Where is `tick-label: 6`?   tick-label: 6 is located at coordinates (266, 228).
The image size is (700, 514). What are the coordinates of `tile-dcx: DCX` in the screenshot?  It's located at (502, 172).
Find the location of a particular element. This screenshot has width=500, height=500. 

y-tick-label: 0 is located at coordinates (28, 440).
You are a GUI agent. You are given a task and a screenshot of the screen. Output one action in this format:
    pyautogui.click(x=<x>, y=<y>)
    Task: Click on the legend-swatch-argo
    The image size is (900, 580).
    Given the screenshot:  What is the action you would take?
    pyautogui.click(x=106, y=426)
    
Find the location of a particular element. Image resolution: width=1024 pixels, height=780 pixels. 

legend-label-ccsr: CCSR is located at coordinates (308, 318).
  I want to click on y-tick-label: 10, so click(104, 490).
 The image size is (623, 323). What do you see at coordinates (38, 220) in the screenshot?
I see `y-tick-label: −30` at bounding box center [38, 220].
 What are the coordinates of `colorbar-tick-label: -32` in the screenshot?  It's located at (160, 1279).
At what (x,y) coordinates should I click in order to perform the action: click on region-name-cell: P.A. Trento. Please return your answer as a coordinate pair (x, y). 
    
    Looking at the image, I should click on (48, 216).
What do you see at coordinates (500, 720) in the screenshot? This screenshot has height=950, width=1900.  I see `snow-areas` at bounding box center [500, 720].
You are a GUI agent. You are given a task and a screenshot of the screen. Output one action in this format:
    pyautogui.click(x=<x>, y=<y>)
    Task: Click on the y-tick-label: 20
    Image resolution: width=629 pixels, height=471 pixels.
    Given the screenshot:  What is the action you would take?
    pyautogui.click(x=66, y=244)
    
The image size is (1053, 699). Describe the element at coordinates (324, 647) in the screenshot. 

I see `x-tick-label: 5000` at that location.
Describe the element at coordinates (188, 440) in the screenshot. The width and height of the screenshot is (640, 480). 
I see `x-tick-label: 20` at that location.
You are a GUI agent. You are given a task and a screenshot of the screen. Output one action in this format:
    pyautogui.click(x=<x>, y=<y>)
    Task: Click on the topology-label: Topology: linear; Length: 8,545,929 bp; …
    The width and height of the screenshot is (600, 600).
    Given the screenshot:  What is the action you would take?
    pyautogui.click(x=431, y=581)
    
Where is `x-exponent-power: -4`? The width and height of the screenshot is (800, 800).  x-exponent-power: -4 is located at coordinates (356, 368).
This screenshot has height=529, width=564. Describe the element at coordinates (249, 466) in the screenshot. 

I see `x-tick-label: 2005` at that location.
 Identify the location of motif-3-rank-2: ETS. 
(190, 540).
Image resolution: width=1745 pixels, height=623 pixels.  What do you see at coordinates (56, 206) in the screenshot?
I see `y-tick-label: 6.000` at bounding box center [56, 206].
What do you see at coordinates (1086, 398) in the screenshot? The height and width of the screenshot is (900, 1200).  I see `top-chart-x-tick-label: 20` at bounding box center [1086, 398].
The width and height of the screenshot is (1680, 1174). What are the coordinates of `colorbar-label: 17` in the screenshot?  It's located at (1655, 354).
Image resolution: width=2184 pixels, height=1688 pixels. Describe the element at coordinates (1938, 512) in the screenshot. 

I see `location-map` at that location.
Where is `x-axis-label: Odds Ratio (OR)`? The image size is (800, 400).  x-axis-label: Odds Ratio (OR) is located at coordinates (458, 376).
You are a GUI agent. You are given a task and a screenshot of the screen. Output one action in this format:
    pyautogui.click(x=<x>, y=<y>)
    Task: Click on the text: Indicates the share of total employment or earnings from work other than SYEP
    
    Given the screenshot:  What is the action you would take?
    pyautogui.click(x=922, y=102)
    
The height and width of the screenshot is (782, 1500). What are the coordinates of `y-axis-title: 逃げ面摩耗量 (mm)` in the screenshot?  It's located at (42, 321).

## INSTRUCTIONS FOR THE TASK
Output these records as a JSON list of strings, one string per line, leaving out blank lines.

## ANSWER BOX
[
  "Where is `tick-label: 6`?   tick-label: 6 is located at coordinates (266, 228).",
  "The image size is (700, 514). What are the coordinates of `tile-dcx: DCX` in the screenshot?  It's located at (502, 172).",
  "Find the location of a particular element. This screenshot has width=500, height=500. ",
  "y-tick-label: 0 is located at coordinates (28, 440).",
  "You are a GUI agent. You are given a task and a screenshot of the screen. Output one action in this format:",
  "    pyautogui.click(x=<x>, y=<y>)",
  "    Task: Click on the legend-swatch-argo",
  "    The image size is (900, 580).",
  "    Given the screenshot:  What is the action you would take?",
  "    pyautogui.click(x=106, y=426)",
  "Find the location of a particular element. Image resolution: width=1024 pixels, height=780 pixels. ",
  "legend-label-ccsr: CCSR is located at coordinates (308, 318).",
  "  I want to click on y-tick-label: 10, so click(104, 490).",
  " The image size is (623, 323). What do you see at coordinates (38, 220) in the screenshot?",
  "I see `y-tick-label: −30` at bounding box center [38, 220].",
  " What are the coordinates of `colorbar-tick-label: -32` in the screenshot?  It's located at (160, 1279).",
  "At what (x,y) coordinates should I click in order to perform the action: click on region-name-cell: P.A. Trento. Please return your answer as a coordinate pair (x, y). ",
  "    Looking at the image, I should click on (48, 216).",
  "What do you see at coordinates (500, 720) in the screenshot? This screenshot has height=950, width=1900.  I see `snow-areas` at bounding box center [500, 720].",
  "You are a GUI agent. You are given a task and a screenshot of the screen. Output one action in this format:",
  "    pyautogui.click(x=<x>, y=<y>)",
  "    Task: Click on the y-tick-label: 20",
  "    Image resolution: width=629 pixels, height=471 pixels.",
  "    Given the screenshot:  What is the action you would take?",
  "    pyautogui.click(x=66, y=244)",
  "The image size is (1053, 699). Describe the element at coordinates (324, 647) in the screenshot. ",
  "I see `x-tick-label: 5000` at that location.",
  "Describe the element at coordinates (188, 440) in the screenshot. The width and height of the screenshot is (640, 480). ",
  "I see `x-tick-label: 20` at that location.",
  "You are a GUI agent. You are given a task and a screenshot of the screen. Output one action in this format:",
  "    pyautogui.click(x=<x>, y=<y>)",
  "    Task: Click on the topology-label: Topology: linear; Length: 8,545,929 bp; …",
  "    The width and height of the screenshot is (600, 600).",
  "    Given the screenshot:  What is the action you would take?",
  "    pyautogui.click(x=431, y=581)",
  "Where is `x-exponent-power: -4`? The width and height of the screenshot is (800, 800).  x-exponent-power: -4 is located at coordinates (356, 368).",
  "This screenshot has height=529, width=564. Describe the element at coordinates (249, 466) in the screenshot. ",
  "I see `x-tick-label: 2005` at that location.",
  " Identify the location of motif-3-rank-2: ETS. ",
  "(190, 540).",
  "Image resolution: width=1745 pixels, height=623 pixels.  What do you see at coordinates (56, 206) in the screenshot?",
  "I see `y-tick-label: 6.000` at bounding box center [56, 206].",
  "What do you see at coordinates (1086, 398) in the screenshot? The height and width of the screenshot is (900, 1200).  I see `top-chart-x-tick-label: 20` at bounding box center [1086, 398].",
  "The width and height of the screenshot is (1680, 1174). What are the coordinates of `colorbar-label: 17` in the screenshot?  It's located at (1655, 354).",
  "Image resolution: width=2184 pixels, height=1688 pixels. Describe the element at coordinates (1938, 512) in the screenshot. ",
  "I see `location-map` at that location.",
  "Where is `x-axis-label: Odds Ratio (OR)`? The image size is (800, 400).  x-axis-label: Odds Ratio (OR) is located at coordinates (458, 376).",
  "You are a GUI agent. You are given a task and a screenshot of the screen. Output one action in this format:",
  "    pyautogui.click(x=<x>, y=<y>)",
  "    Task: Click on the text: Indicates the share of total employment or earnings from work other than SYEP",
  "    Given the screenshot:  What is the action you would take?",
  "    pyautogui.click(x=922, y=102)",
  "The height and width of the screenshot is (782, 1500). What are the coordinates of `y-axis-title: 逃げ面摩耗量 (mm)` in the screenshot?  It's located at (42, 321)."
]